Benny stammered out, “But why--?”
Almost pityingly, Carlos said, “Benny. Benny. You call yourself a businessman, but you know nothing about business. You know nothing about anything. Why would I do a favor for you when I could do one for a man who actually matters?”
He gestured back toward the dark car. Frank Fortuna was just climbing out of it and he stood now in the wedge of light that escaped through the open door, his leonine hair gleaming, his heavy jaw and thick neck silhouetted. Slowly, with what he imagined would pass for dignity, he walked across the clearing, approached his son-in-law, and spat in his face.

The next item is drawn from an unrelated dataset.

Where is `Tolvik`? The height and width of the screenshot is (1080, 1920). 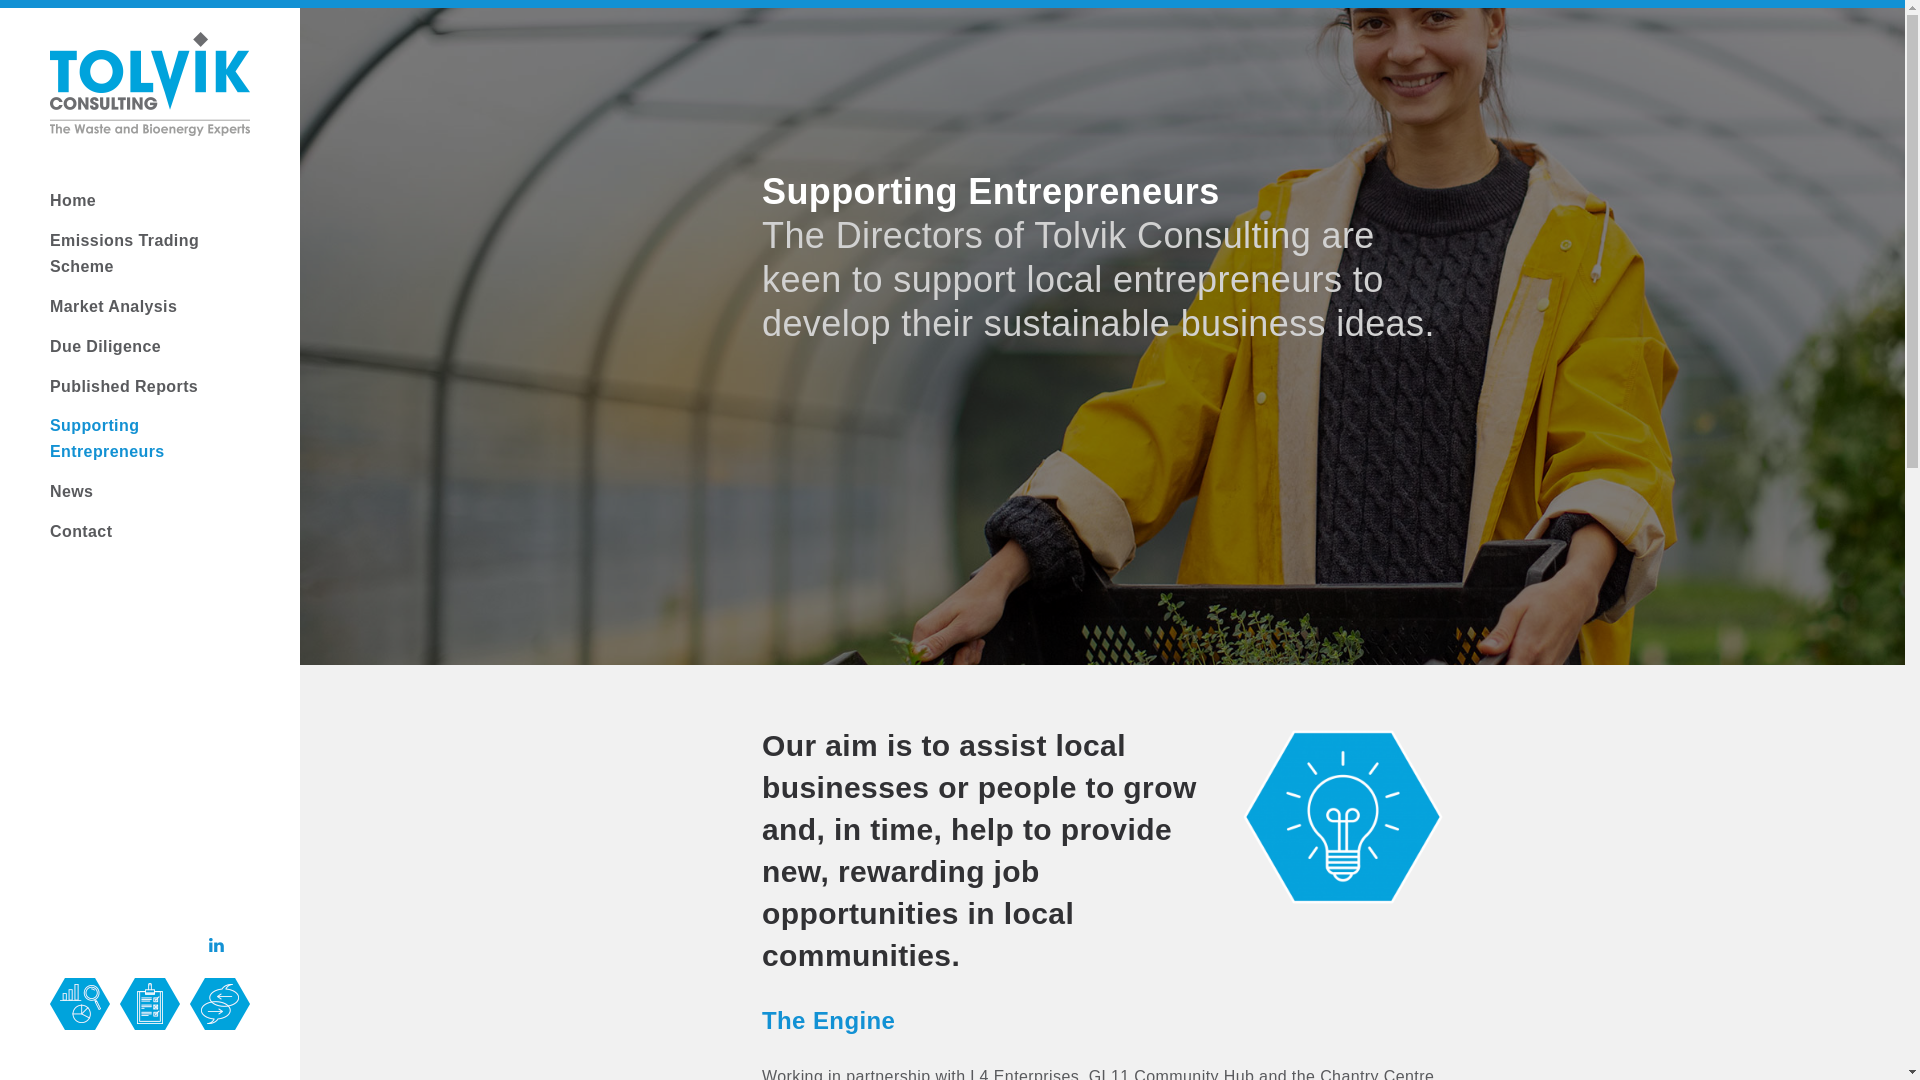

“You disgust me, Benny,” he said. “For years I protected you, thought of you almost like a son. Then I ask you to do one simple job. I ask you to protect me for once, against some bitch who’s about to turn on me—“
“I wasn’t about to turn on you, you stupid bastard,” Lydia cut in.
Fortuna ignored her as if she were already drowned. “—And you’re not man enough to do it. You run. You hide. You’re soft, Benny, a total disappointment.” To the man with the magnum, he said, “Go ahead, sink these two, get ‘em out of my sight.”